В 1963 года вдова Н. А. Базили, главы дипломатической канцелярии Ставки, передала в дар Гуверовскому институту в США архив мужа с черновиками проекта манифеста об отречении. Текст манифеста, выработанный Базили вместе с генералом Лукомским и отредактированный начальником штаба главковерха М. В. Алексеевым, был прислан из Ставки и находился в руках генерала Рузского в половине девятого вечера Именно этот текст и был положен в основу того манифеста, который потом передали в Ставку, а затем главкомам и в печать.

В проекте, присланном из Ставки в Псков, говорилось о передаче Николаем власти сыну Алексею. Регентом назначался Михаил. В манифесте, который привезли Гучков и Шульгин, престол передавался не Алексею, а Михаилу, что совершенно противоречило порядку престолонаследия. В текст манифеста была введена еще одна существенная поправка: новый монарх должен был принести ненарушимую присягу на верность конституции, которая будет выработана.

Откуда подчистки в манифесте

Сегодня существуют по крайней мере 3 фотокопии экземпляров манифеста с подписью Николая. Все они напечатаны на пишущей машинке на листе большого формата. На всех экземплярах в левом углу помещено слово «Ставка». Затем посредине текста вместо заглавия написано: «Начальнику штаба». После текста манифеста в нижнем левом углу на машинке напечатано: «г. Псков Марта час. Мин. 1917 г.». В правом нижнем углу находится подпись Николая. В нижнем углу под обозначением даты имеется скрепа чернилами: «Министр императорского двора генерал-адъютант граф Фредерикс».
Экземпляра отличаются тем, что на одном, вписано время: «2-го марта 15 час. мин. 1917 г.». На другом время обозначено иначе: «2 марта 15 час. 5 мин. 1917 г.». Наконец, на подлинном, который был у меня в руках, первоначально было написано: «2-го марта 15 час. 03 мин. 1917 г.», а после подчистки дата приобрела такой вид: «2 -го марта 15 час. мин. 1917 г.».

Согласно Шульгину, должно существовать два экземпляра манифеста: черновой на двух-трех телеграфных бланках малого формата с карандашными поправками Николая и чистовой, напечатанный на листе большого формата с карандашной подписью Николая, заверенной Фредериксом и без каких бы то ни было поправок. То же утверждал и Гучков.
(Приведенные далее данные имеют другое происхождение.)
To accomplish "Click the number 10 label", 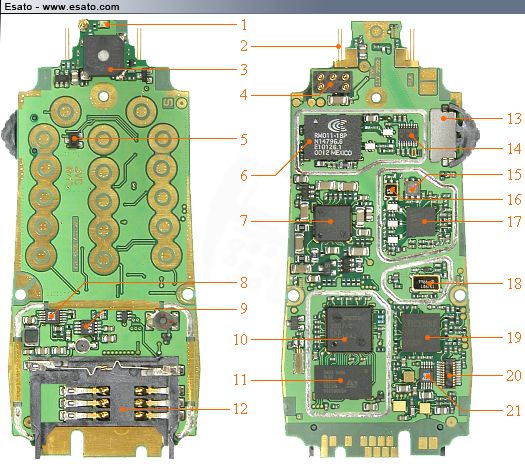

Получается таким образом, что существовало не два экземпляра: подлинный черновой и дубликат, а три: оригинал с пометками и два дубликата, причем с различным обозначением времени составления. Поскольку же никакого экземпляра с пометками Николая до сих пор не обнаружено, мы оперируем только фотографическими копиями нескольких дубликатов, с разными датами.
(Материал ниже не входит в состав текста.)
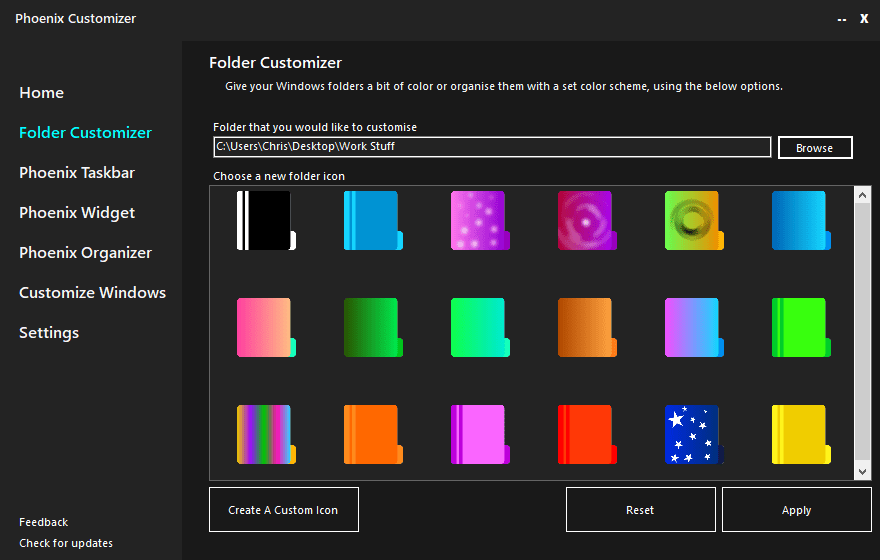880x560 pixels.
Task: Click the Browse button
Action: point(815,148)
Они производят довольно странное впечатление. Возникает подозрение, не сфабрикованы ли они? В Чрезвычайной следственной комиссии Гучкова спросили, чем можно объяснить, что отречение было обращено к начальнику штаба? Гучков ответил: «Нет, акт отречения был безымянным. Но когда этот акт был зашифрован, предполагалось послать его по следующим адресам: по адресу председателя Государственной думы Родзянко и затем главнокомандующих фронтами». Следователь уточнил: «Так что вы получили его на руки без обращения?» Гучков подтвердил: «Без обращения».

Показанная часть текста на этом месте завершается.